# Minority List



## Macop (May 2, 2002)

How does this work, and can any chief do it or just the chiefs in the cities??


----------



## Guest (Nov 26, 2006)

Macop said:


> How does this work, and can any chief do it or just the chiefs in the cities??


I believe any CS department can call for certain lists, whether they be black candidates, Chinese-speaking, female, etc. It has to be the appointing authority who calls for the list, which in most towns is the board of selectman or town manager, while in cities it's usually the mayor.


----------



## Macop (May 2, 2002)

Thanks Delta I thought so, are females on the minority list or is a female list separate from the minority list?


----------



## Deuce (Sep 27, 2003)

Macop said:


> Thanks Delta I thought so, are females on the minority list or is a female list separate from the minority list?

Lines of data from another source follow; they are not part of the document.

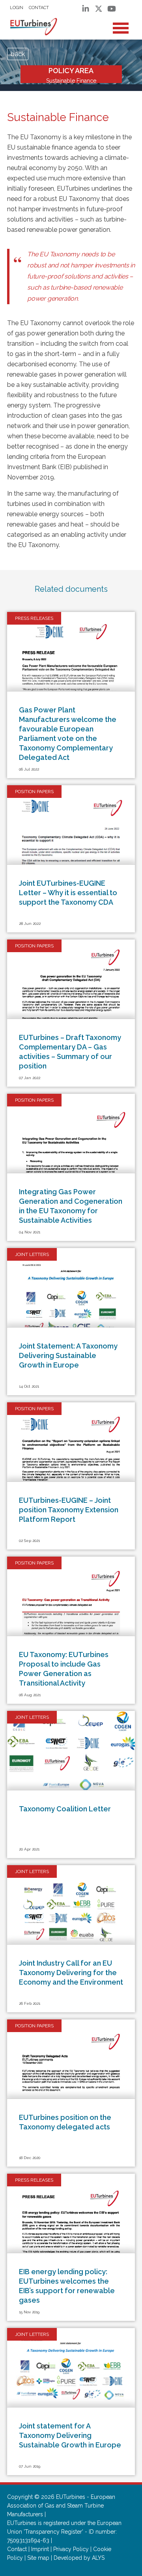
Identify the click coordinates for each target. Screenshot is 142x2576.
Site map (38, 2558)
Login (16, 7)
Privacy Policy (71, 2549)
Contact (39, 7)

The only people not considered minorities are white males...


----------



## Guest (Nov 26, 2006)

Macop said:


> Thanks Delta I thought so, are females on the minority list or is a female list separate from the minority list?


If a PD called for a black-only list, that would include black females. If there was a female-only list, they could be any race. We hired 3 off a female list, and they all happened to be white.


----------



## OutOfManyOne (Mar 2, 2006)

On our PD we called for a Creole Speaking list and got a shitload of them.


----------



## Macop (May 2, 2002)

I understand that a minority list is males or females of color. I was wondering if a white female is considered a minority regardless of color. I was not sure if there was a such thing as a "female list" Thanx for the response.


----------



## OutOfManyOne (Mar 2, 2006)

Females are no longer considered minorities but the appointing PD may call for a gender list to get more females on.


----------



## Macop (May 2, 2002)

Ok, thanks


----------